# Predicting the Performance of Reconfigurable Interconnects in Distributed Shared-Memory Systems

W. Heirman<sup>\*,1,2</sup>, J. Dambre<sup>\*</sup>,
I. Artundo<sup>†</sup>, C. Debaes<sup>†</sup>, H. Thienpont<sup>†</sup>,
D. Stroobandt<sup>\*</sup>, J. Van Campenhout<sup>\*</sup>

\* ELIS, Ghent University, Sint-Pietersnieuwstraat 41, B-9000 Gent, Belgium † TONA, Free University of Brussels, Pleinlaan 2, B-1050 Brussel, Belgium

#### ABSTRACT

Reconfigurable optical interconnect technologies will allow the fabrication of run-time adaptable networks for connecting processors and memory modules in shared-memory multiprocessor machines. Since switching is typically slow compared to the memory access time, reconfiguration exploits low frequency dynamics in the network traffic patterns. These are however not easily captured in tools employing statistical traffic genereration, which is commonly used for fast design space exploration. Here, we present a technique that can predict network performance based on actual traffic patterns, but without the need to perform slow full-system simulations for every parameter set of interest. This again allows for a quick comparison of different network implementations with good relative accuracy, narrowing down the design space for more detailed examination.

KEYWORDS: prediction, reconfiguration, interconnect, shared-memory

<sup>&</sup>lt;sup>1</sup>E-mail: wim.heirman@elis.UGent.be

<sup>&</sup>lt;sup>2</sup>This paper presents research results of the PHOTON Inter-university Attraction Poles Program (IAP-Phase V).

### 1 Introduction

The electrical interconnection networks connecting the different processors and memory modules in a modern large-scale multiprocessor machine, are running into several physical limitations [Mill97]. In shared-memory machines, where the network is part of the memory hierarchy, the ability to overlap memory access times with useful computation is severely limited by inter-instruction dependencies. Hence, a network with high latencies causes a significant performance bottleneck.

It has been shown that optical interconnection technologies can alleviate this bottleneck [Benn05]. Mostly unhindered by crosstalk, attenuation and increased capacitive bus load, these technologies will soon provide a cheaper, faster and smaller alternative to electrical interconnections, on distances from a few centimeters upward. Massively parallel inter-chip optical interconnects [Scha05] are already making the transition from lab-settings to commercial products.
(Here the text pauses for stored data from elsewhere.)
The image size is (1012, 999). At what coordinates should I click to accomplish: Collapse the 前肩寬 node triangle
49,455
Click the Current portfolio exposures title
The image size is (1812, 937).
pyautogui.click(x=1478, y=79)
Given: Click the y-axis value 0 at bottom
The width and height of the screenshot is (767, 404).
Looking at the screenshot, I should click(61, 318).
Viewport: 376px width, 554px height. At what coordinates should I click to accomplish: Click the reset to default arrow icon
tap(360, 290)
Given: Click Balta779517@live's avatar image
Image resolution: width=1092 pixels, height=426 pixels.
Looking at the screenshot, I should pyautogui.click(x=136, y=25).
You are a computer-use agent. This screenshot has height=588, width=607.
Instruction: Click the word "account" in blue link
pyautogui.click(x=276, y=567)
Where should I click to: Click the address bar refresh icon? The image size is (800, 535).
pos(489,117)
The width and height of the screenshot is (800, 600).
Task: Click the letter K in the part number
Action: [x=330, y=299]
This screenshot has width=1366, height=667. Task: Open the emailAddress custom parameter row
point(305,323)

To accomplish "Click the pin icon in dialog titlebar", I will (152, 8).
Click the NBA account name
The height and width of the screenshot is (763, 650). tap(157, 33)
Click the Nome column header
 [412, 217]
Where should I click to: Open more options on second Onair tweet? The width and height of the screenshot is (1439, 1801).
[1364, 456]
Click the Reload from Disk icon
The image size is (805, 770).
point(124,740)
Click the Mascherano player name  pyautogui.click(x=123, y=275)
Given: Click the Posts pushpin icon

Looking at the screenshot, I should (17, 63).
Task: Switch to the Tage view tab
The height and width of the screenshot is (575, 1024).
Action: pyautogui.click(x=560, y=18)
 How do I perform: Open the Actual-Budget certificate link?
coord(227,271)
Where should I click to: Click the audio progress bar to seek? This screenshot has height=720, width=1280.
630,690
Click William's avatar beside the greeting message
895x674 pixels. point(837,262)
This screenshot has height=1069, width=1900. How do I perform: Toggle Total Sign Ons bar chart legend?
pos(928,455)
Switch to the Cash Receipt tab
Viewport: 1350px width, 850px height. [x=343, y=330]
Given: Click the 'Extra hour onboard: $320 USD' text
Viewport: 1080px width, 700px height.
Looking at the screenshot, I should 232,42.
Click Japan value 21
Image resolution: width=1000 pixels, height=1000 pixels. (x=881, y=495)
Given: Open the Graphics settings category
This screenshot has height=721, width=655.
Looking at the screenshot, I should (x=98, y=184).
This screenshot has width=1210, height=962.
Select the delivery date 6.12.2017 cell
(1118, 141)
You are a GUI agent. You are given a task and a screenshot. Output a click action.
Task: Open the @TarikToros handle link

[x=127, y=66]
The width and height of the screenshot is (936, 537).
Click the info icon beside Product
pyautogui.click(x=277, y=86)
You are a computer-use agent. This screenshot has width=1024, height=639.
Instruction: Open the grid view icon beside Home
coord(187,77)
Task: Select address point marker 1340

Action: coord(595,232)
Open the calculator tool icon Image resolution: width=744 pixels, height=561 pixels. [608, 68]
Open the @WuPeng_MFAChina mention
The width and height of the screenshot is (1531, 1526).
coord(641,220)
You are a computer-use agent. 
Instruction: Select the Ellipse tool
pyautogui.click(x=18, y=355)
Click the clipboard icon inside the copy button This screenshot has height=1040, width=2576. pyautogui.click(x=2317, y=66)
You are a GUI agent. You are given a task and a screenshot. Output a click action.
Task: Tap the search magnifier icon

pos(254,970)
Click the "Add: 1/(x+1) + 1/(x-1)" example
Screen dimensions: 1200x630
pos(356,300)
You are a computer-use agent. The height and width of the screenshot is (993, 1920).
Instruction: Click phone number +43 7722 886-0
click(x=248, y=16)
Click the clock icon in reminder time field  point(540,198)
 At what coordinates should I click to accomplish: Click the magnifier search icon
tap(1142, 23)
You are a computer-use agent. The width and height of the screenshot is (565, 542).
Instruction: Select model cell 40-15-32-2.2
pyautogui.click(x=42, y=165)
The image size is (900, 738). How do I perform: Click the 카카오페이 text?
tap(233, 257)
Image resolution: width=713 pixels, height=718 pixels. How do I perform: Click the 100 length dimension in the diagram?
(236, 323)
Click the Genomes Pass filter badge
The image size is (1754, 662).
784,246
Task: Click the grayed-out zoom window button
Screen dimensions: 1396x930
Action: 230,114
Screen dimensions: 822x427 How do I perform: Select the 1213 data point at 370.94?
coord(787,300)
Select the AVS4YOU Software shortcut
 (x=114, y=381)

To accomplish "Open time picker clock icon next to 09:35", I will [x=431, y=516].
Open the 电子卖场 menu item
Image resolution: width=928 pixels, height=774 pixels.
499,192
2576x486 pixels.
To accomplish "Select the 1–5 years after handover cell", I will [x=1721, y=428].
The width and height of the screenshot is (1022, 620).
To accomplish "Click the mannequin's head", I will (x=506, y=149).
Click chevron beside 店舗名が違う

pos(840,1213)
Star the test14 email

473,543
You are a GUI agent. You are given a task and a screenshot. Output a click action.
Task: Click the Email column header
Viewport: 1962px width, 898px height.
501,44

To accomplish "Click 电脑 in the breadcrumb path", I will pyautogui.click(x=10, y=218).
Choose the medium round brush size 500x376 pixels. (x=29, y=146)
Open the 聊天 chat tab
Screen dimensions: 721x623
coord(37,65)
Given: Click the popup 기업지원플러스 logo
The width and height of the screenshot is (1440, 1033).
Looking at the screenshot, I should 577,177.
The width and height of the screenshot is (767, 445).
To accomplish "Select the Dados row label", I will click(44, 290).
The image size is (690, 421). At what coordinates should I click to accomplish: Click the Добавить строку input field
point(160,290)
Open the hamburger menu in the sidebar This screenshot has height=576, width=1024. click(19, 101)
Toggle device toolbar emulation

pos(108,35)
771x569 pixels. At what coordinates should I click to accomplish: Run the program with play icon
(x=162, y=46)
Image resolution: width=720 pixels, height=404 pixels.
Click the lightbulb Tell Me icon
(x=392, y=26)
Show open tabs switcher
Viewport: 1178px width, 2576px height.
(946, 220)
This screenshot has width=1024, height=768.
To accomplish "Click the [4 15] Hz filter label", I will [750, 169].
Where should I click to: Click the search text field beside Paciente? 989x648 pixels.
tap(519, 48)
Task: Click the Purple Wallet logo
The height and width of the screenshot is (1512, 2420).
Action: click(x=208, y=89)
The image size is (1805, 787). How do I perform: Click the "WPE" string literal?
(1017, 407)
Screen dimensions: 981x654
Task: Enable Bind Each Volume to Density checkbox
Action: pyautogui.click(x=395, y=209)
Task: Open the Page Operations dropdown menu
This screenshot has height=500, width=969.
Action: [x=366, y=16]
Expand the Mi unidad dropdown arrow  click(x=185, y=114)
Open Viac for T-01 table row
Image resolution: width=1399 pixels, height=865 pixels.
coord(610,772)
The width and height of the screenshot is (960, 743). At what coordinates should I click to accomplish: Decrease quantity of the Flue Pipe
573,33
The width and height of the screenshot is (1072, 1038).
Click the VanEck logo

Optics may provide another advantage: the optical pathway can be influenced by components like steerable mirrors, liquid crystals or diffractive elements. In combination with tunable lasers or photodetectors these components will enable a runtime reconfigurable interconnection network [Artu06] that supports a much higher bandwidth than what is achievable through electrical reconfiguration technology. From a viewpoint higher in the system hierarchy, this would allow us to redistribute bandwidth or alter the network topology such that node-pairs that communicate intensely have a direct connection. Since there is no longer interference from other traffic streams, this results in higher available bandwidth and lower packet latency (which would otherwise be increased by congestion and switching delays).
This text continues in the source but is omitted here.